Crates for dogs are no different to a playpen for kids if used properly. Personally I wouldn't adopt a dog from overseas but that's me, we have more than enough dogs in this country looking for homes without importing them. That said your daughter needs to educate her children how to behave around any dog and that way they wont get maimed, puppies are just as capable of inflicting injuries if not more so. It sounds as if you have no faith in your daughter which is hardly fair.

Lucretzia Sun 13-Dec-20 13:56:11

We have a rescue JRX. We've had her about 6 years. An absolute joy.

When we have visiting grandchildren, initially I was very careful keeping them apart.

Time went by, Minnie is now the children's best buddy. She helps them in the swimming pool . Takes part in games.
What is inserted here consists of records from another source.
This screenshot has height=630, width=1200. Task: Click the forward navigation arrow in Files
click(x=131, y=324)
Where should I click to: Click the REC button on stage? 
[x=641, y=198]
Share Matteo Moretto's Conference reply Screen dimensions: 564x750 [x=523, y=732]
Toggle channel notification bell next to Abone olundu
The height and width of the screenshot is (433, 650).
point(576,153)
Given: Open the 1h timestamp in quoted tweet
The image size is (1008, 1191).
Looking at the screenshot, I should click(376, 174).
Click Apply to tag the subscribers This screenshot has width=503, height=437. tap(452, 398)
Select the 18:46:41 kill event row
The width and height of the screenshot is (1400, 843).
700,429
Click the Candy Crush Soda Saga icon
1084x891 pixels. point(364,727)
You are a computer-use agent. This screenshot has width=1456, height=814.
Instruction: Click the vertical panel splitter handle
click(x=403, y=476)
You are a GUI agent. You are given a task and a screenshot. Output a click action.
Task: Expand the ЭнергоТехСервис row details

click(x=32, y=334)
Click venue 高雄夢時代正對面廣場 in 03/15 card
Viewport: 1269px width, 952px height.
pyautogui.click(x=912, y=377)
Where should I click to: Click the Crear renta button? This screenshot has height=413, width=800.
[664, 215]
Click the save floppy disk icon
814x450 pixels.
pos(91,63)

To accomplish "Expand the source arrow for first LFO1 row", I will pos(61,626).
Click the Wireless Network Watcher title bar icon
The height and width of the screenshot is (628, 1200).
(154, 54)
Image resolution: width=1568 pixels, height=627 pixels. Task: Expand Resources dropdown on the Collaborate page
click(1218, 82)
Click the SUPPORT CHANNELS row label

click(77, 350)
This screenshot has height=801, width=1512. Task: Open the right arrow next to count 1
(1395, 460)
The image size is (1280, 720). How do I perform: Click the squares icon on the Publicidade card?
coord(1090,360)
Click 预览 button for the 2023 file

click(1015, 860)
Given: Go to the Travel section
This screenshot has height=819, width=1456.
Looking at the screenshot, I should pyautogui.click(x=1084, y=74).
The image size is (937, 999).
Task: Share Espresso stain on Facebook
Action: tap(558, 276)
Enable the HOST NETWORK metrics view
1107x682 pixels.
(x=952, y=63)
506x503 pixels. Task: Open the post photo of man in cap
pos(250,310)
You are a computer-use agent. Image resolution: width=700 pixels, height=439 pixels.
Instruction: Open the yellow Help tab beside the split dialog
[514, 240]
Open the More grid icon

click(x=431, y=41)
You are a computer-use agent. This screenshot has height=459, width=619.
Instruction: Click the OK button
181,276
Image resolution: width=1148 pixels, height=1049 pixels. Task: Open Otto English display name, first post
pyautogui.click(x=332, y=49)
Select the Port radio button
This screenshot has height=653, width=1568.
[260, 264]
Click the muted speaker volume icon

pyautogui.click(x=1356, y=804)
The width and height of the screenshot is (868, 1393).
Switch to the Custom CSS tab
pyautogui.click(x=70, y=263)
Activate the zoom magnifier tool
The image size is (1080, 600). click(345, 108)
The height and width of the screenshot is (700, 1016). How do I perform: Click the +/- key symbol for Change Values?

Alway happy to run and play ball with them. Sits on their knees at the end of the day.

Of course, not all dogs are the same but with time care and 100% no leaving dog with young children, all will helpfully end up will end up with a happy family and a much loved dog!

ElaineI Sun 13-Dec-20 13:46:44

One of my friends has just had a bad experience with rehoming a dog from Turkey. The agency was very good but when the dog arrived it was very large - much bigger than she was led to believe and she could barely control it on a lead. Also it could jump very high up and over the fence. She quickly had it fostered and hopefully someone with a big garden and strong arms has adopted it. The dog was not at all vicious just too big for her.
Another couple in my area had a rescue dog from Europe which ran away and despite lots of people on the local forum trying to catch her, she was terrified and got killed by a car. Not the driver's fault. As long as your daughter has researched it and keeps the dog quiet for some time before introducing it to the children, they should be ok.
I also thought cages were safe places for dogs but might be wrong as I have always had cats.

janipans Sun 13-Dec-20 13:24:20

Thank you one and all. I feel much better now! It really helps to rationalise a situation when you can benefit from the experiences of others on Gransnet. Under normal circumstances I would have been meeting up with groups of friends and getting feedbak that way, so thank goodness for Gransnet!
Will relegate this to the bottom of my worry list ... and try and get some sleep tonight!! Thank you!

sodapop Sun 13-Dec-20 09:43:03

You have to trust your daughter to take care of her children janipans I don't like crates much but in this instance it will be a safe place for the dog to retreat to away from the children. I don't think any rules will have been circumvented. Like Pollydolly I did wonder why your daughter didn't get a UK rescue dog.
Don't worry I have two rescue dogs at present and they are kind and gentle.

Grandmabatty Sun 13-Dec-20 09:12:42

My last two fogs were rescue dogs and the loveliest dogs ever. Gentle and well behaved. One of my neighbours has recently acquired a Romanian rescue dog and she is so friendly and happy to see you. I would trust your daughter on this. As others have said, cages are a good thing for the dog to have a safe space from wee hands! Try not to worry.

Chardy Sun 13-Dec-20 08:53:03

Cages can be the dog's own private space, and very useful when getting a dog used to a new home.